The film has three episodes, each with its own distinct period and mood. In Circus, a clown (Kelly) in a small carnival troupe is hopelessly in love with the show's high-wire walker. Ring Around the Rosy is a satiric tale about a bracelet which travels from the wrist of one fickle lover to another. Sinbad the Sailor blends live action and animation as Kelly dances his way into an Arabian Nights world after rubbing Aladdin's Lamp. Showcasing talents from ballet companies of New York, Paris, London and Rome, this imaginative tour de force is a must-see for dance lovers everywhere!
Gene Kelly both directed and starred in this groundbreaking film--the first Hollywood feature dedicated totally to dance. The opening ballet ("Circus"), loosely based on the "Pagliacci" story, centers on a circus clown (Kelly) who loves a beautiful dancer. She, however, cares for another, and the clown sacrifices his own happiness to bring the couple together. French ballerina Claire Sombert and internationally famous danseur Igor Youskevitch play the romantic pair. "Ring Around the Rosy" takes a more cynical look at relationships. It all begins when a man bestows a bracelet on his sweetheart.
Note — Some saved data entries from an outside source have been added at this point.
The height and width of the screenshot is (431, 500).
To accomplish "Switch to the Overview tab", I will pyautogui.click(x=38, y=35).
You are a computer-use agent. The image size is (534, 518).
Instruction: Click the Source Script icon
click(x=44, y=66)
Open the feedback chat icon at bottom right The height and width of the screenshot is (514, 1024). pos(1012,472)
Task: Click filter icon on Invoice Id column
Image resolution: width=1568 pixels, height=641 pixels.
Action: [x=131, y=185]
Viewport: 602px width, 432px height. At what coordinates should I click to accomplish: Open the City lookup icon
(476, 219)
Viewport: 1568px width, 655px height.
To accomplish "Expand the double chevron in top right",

This piece of jewelry ultimately gets passed from person to person...until it finally ends up in the hands of the original gift giver.The delightful final sequence, "Sinbad the Sailor," is vintage Gene Kelly. This Arabian Nights tale, told in a mixture of live action and animation, has the energetic Kelly leaping, bounding, and swashbuckling his way through a cartoon world.
INVITATION TO THE DANCE is a gala of music and dance in which Gene Kelly tells three stories using dance as his sole means of artistic expression and communication. (There is no dialogue in the film.) Included is a delightful Hanna-Barbera "Sinbad the Sailor" sequence, a groundbreaking integration of animation and live action. The film was choreographed in France, and Kelly used dancers from around the world with the intention of broadening America's perception of dance.
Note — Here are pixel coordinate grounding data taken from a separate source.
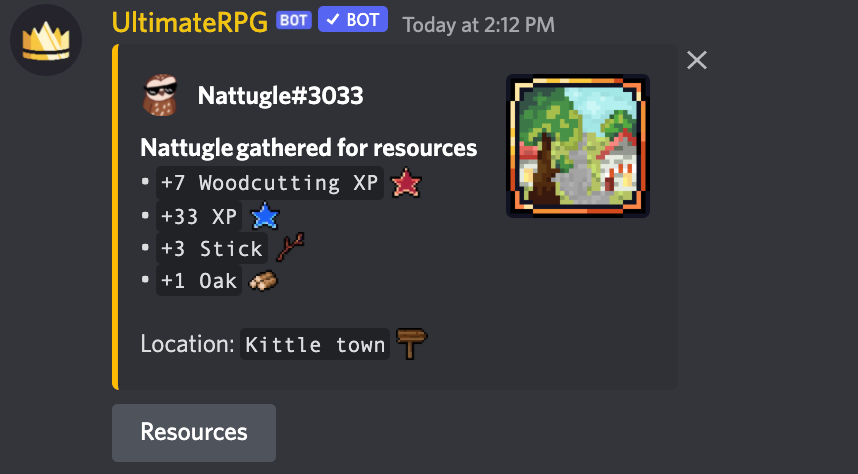Image resolution: width=858 pixels, height=474 pixels.
Task: Open the UltimateRPG bot username
Action: (190, 22)
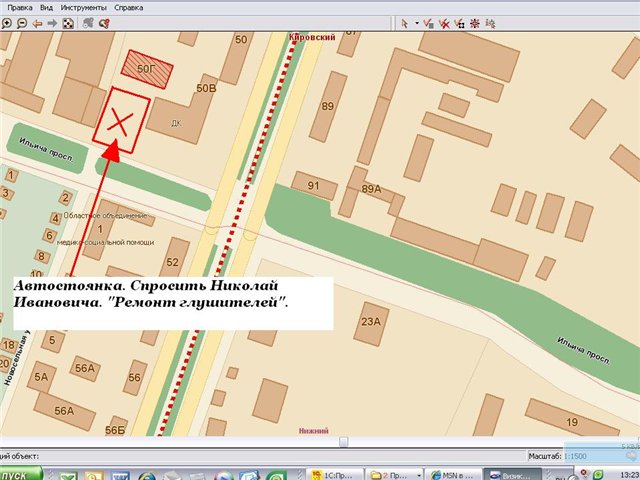Open the Инструменты menu
The width and height of the screenshot is (640, 480).
tap(83, 6)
Released in 1957 (more than four years after it was made), the film lost money for MGM.
In December 1951, Congress passed a law exempting Americans from income tax if they spent 17 of 18 months away from the States. In an effort to avoid taxation, Kelly lived and worked overseas for a time; INVITATION TO THE DANCE was choreographed in France and shot completely off American soil.
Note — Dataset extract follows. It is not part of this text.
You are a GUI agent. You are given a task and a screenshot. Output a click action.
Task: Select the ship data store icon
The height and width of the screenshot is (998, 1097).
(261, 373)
Initially Kelly didn't want to appear in the film himself, but MGM insisted that he do so.
After the second sequence ("Ring Around the Rosy") was shot, Kelly decided against using the original score by Malcolm Arnold. He hired Andre Previn to rescore the piece, but since it was already filmed, Previn had to compose his music to the already choreographed sequence, making his music fit the dancing.